E é então que o verdadeiro motivo de todo o discurso apologético da Reconquista se faz manifesto sem seus devidos disfarces: religião. A lógica é de que os visigodos pertenciam à mesma religião dos romanos, assim como os reinos do norte que vieram depois. Nesta visão, existe uma legitimidade divina unida contra as falsas religiões. Mas tem validade esta visão? Bom, para início de conversa, os cristãos hispânicos seriam tão positivos quanto a religiosidade visigótica quanto a muçulmana; por uma razão bem simples: ambos negavam que Cristo era Deus.

Desde a antiguidade tardia, os visigodos fizeram parte de toda um conjunto de povos germânicos que se cristianizaram não ao cristianismo católico, ou niceno, mas ao Arianismo repudiado virulentamente por efetivamente todos os Pais da Igreja desde o século IV. Uma consulta aos escritos dos autores nicenos ou da própria história do período não falharia em revelar que um cristão ariano seria pouco superior a um cachorro. E não é por causa de intolerância: os povos germânicos arianos curiosamente eram bastante tolerantes com as religiosidades nativas conquistadas, sejam elas judias, católicas, miafisistas ou nestorianas; embora historiadores nicenos tenham feito esforços colossais para tentar pintar o domínio ariano de forma negativa, sempre que possível. É importante lembrar, o Papado permaneceu sob domínio estatal ariano por mais de um século!

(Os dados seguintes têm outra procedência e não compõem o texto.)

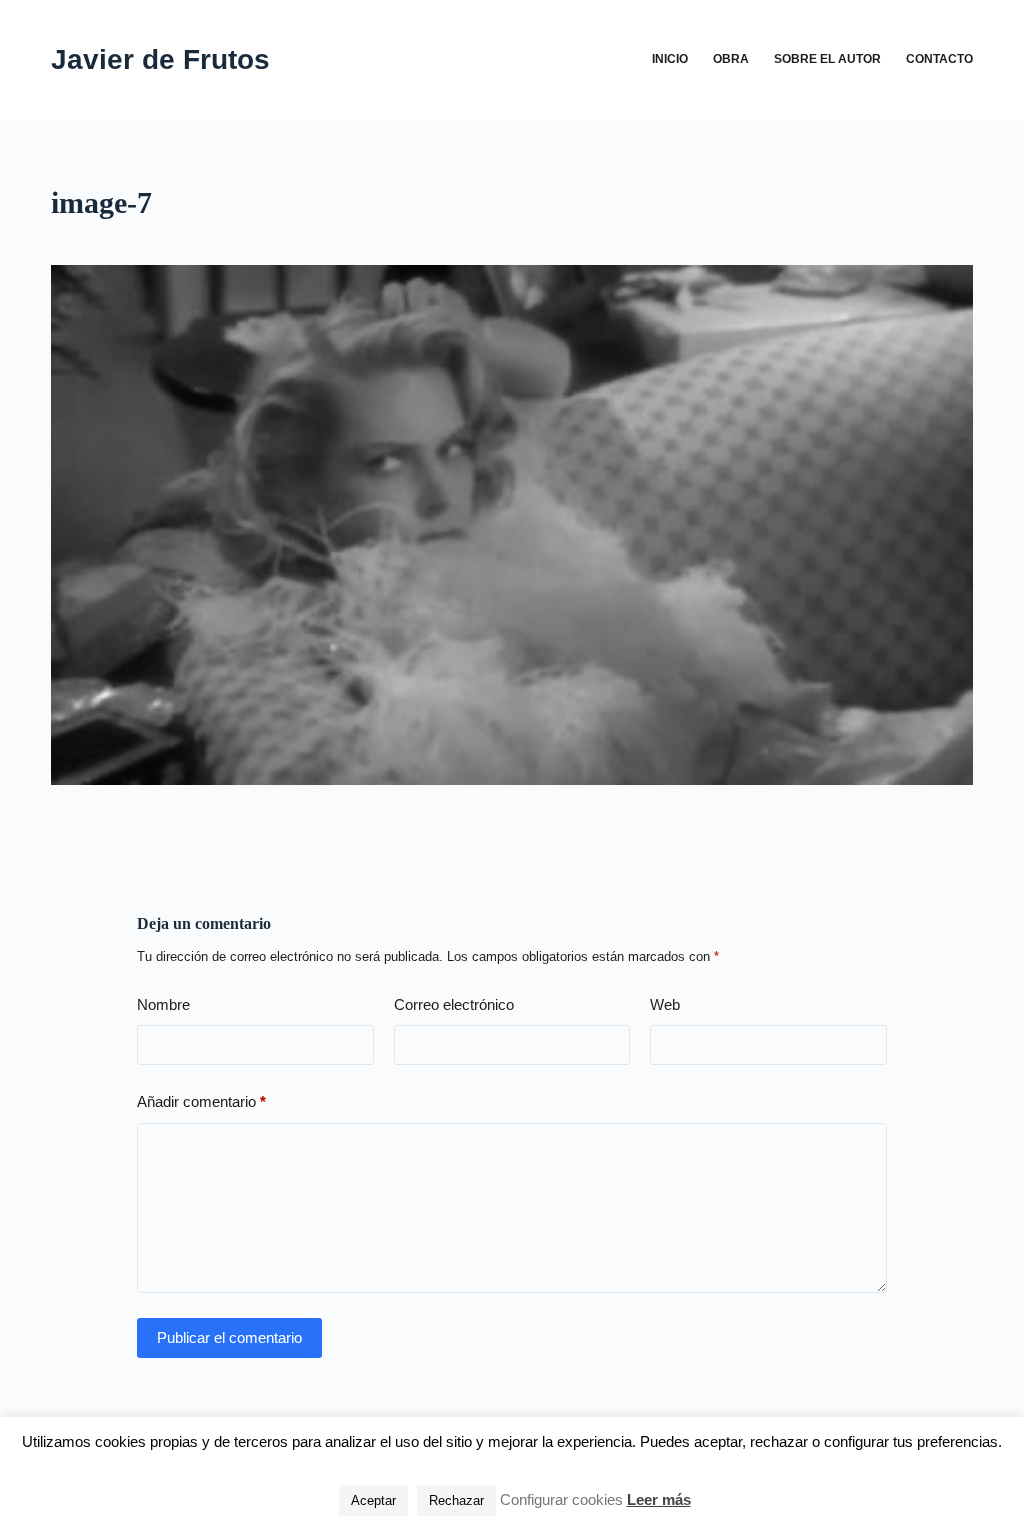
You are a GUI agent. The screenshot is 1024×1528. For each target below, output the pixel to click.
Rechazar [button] (456, 1500)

É claro que as coisas mudam com a conversão de Recaredo I (586–601) ao catolicismo. Em médio prazo, judeus, arianos e não-calcedônios eram todas religiões perseguidas; e curiosamente, era o judaísmo que encabeçava a lista de prioridades na agenda persecutória dos visigodos católicos, como era bem típico da ênfase anti-judaica da igreja. Durante a tentativa de reconquista bizantina, tivemos literalmente um império católico – seja lá o que isso signifique no século sexto – contra bárbaros arianos e heréticos, dificilmente o apologista médio teria dificuldades em “virar a casaca” pelos bizantinos. Ainda assim, bastou a conversão visigótica mais tardia que os rústicos invasores se tornaram vítimas. É bem difícil, sob quaisquer lentes, não ver um discurso hipócrita por trás desses argumentos; não muito diferente do tradicionalista que reclama das perseguições religiosas por países asiáticos ao mesmo em que defender critérios novecentistas do Papado para a proibição da Liberdade Religiosa, de Imprensa e de Consciência (algo que se levado a sério dificilmente difere de uma verdadeira distopia).

Irônico como poderia ser, os muçulmanos aliviariam a perseguição sob judeus e não-calcedônios, de forma que curiosamente o próprio calcedonismo, sob domínio islâmico, incorporaria as seitas que tanto antagonizou na História.